--- Input for this task Enclosed Below ---

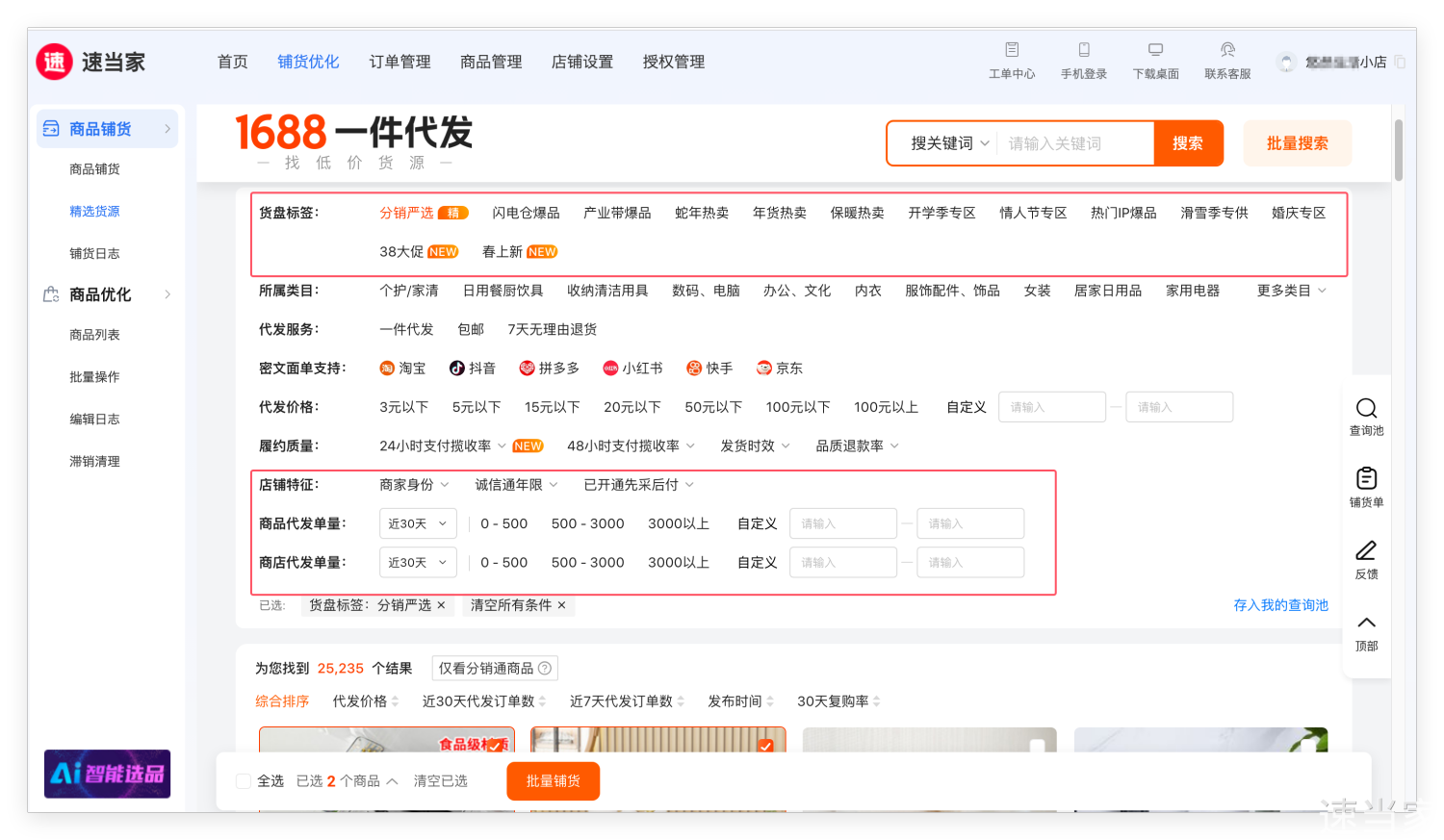Filter by 淘宝 encrypted waybill support
This screenshot has width=1444, height=840.
pyautogui.click(x=402, y=369)
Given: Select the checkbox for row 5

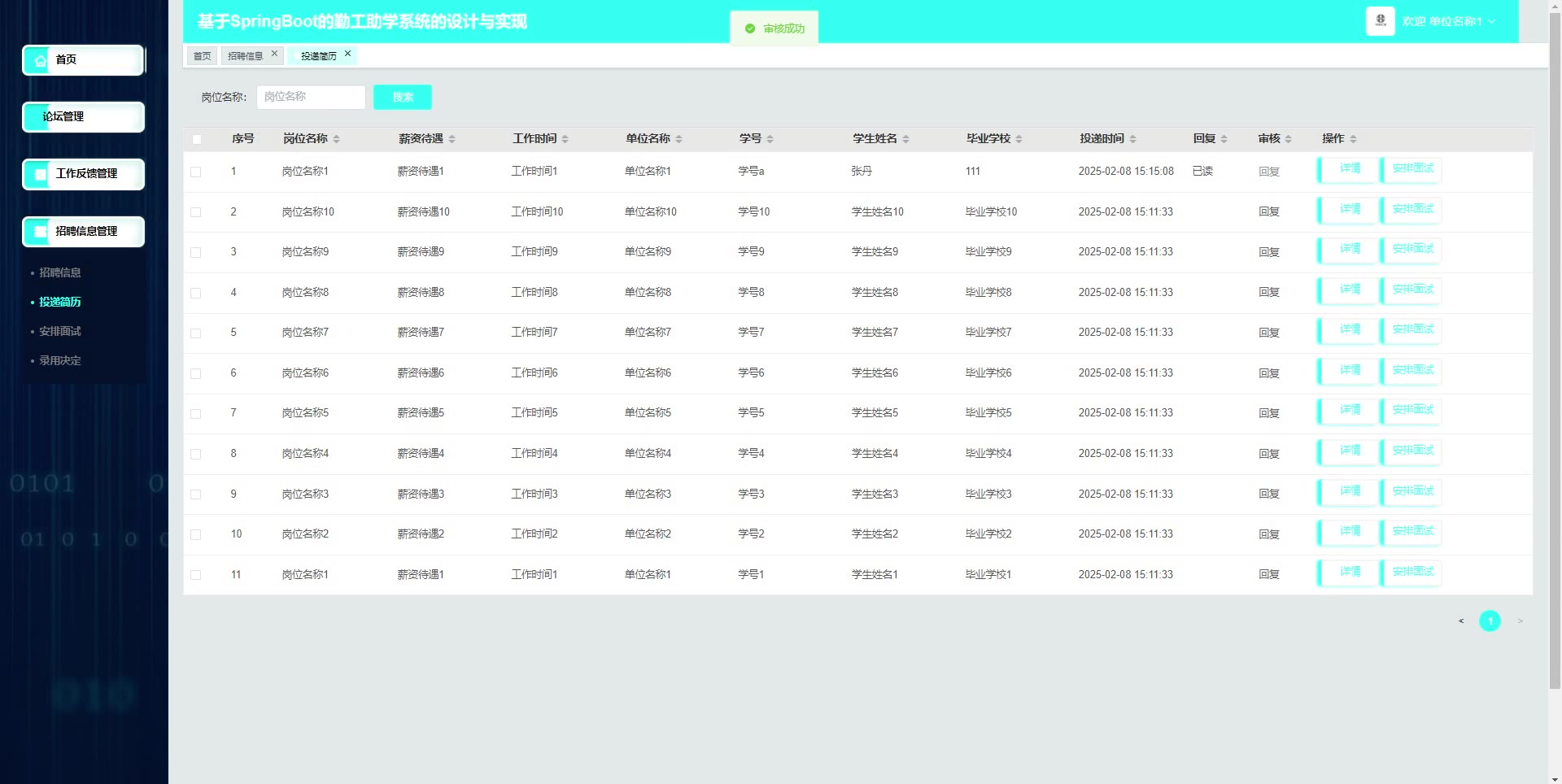Looking at the screenshot, I should [196, 333].
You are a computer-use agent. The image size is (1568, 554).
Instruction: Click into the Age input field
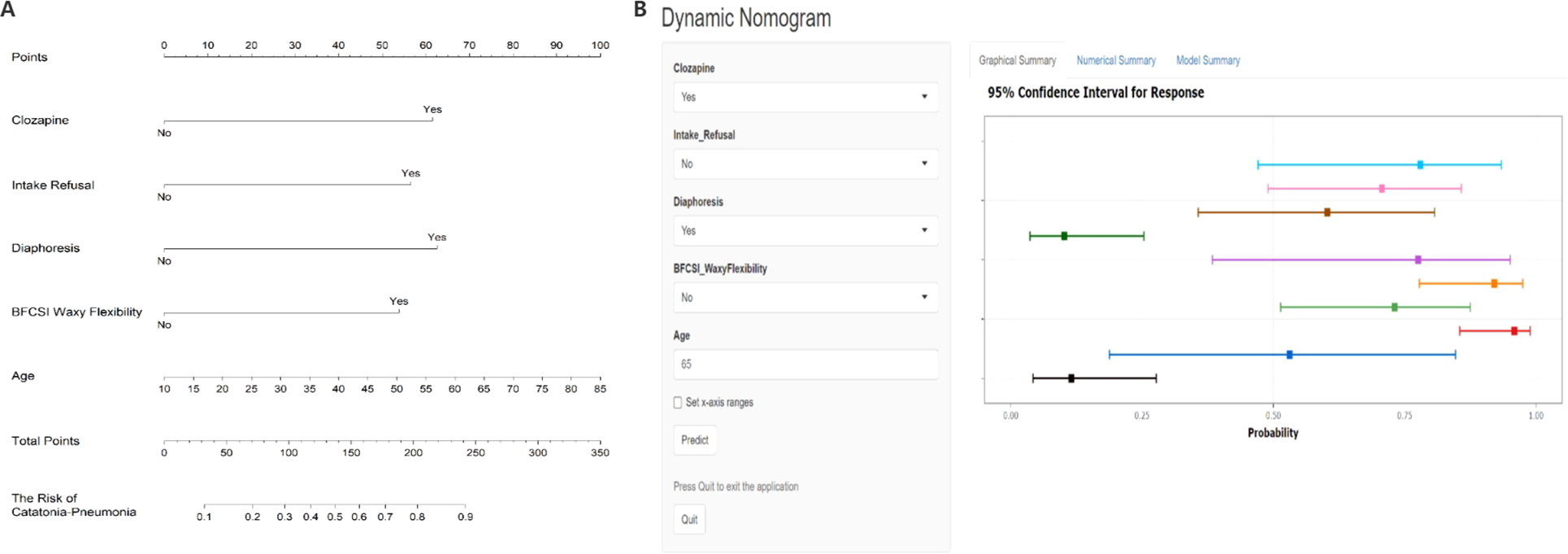[805, 364]
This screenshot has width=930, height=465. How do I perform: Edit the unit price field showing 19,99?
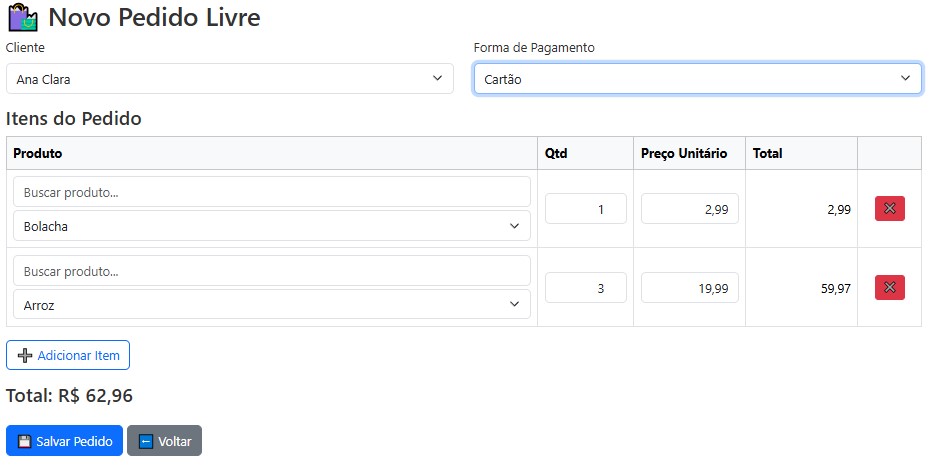tap(689, 288)
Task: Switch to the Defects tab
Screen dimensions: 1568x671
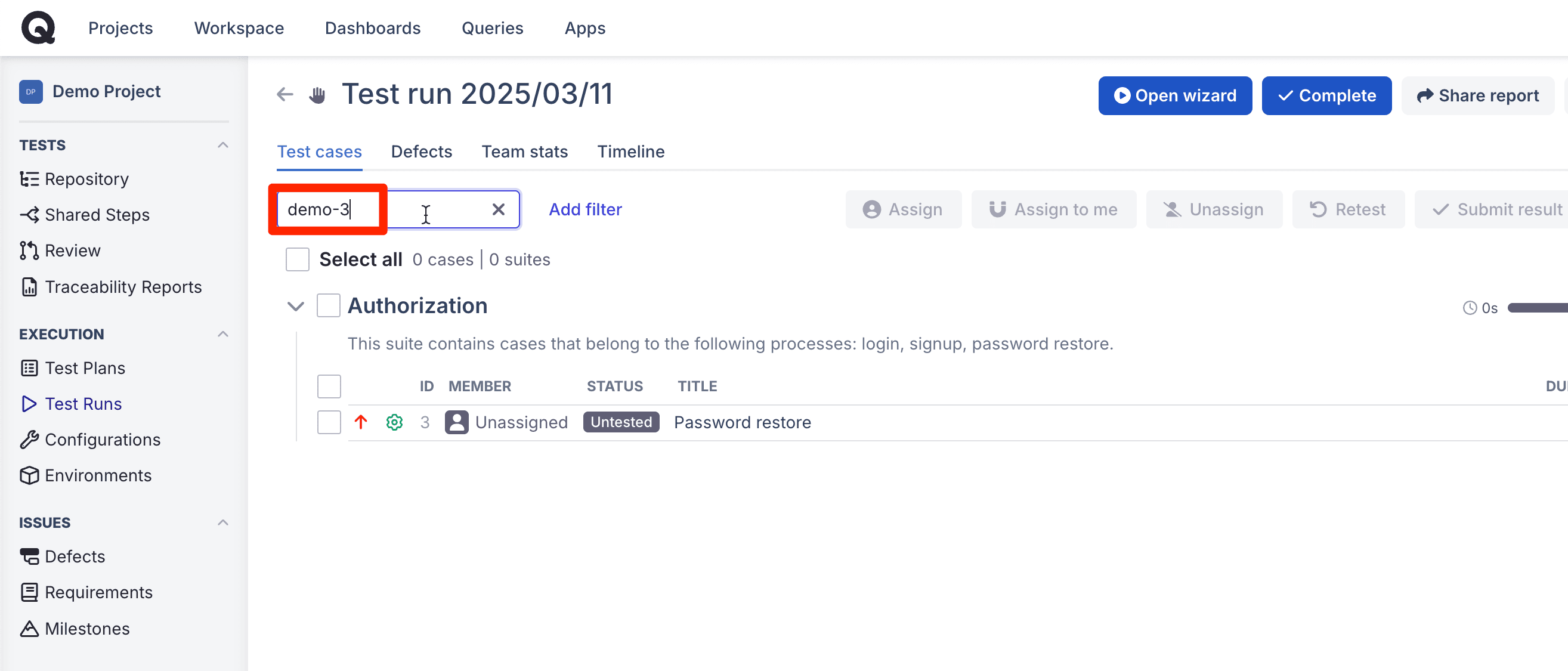Action: [422, 151]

--- End of Enclosed Input for this task ---

*Instructions for the task*:
Using the listing above, write out exactly the lines from the one that holds "You are a computer-use" through the last line, both included, and omit pictures.

*Answer space*:
You are a computer-use agent. The image size is (1568, 554).
Instruction: Click into the Age input field
[805, 364]
This screenshot has width=930, height=465. How do I perform: Edit the unit price field showing 19,99?
tap(689, 288)
Task: Switch to the Defects tab
Screen dimensions: 1568x671
Action: [422, 151]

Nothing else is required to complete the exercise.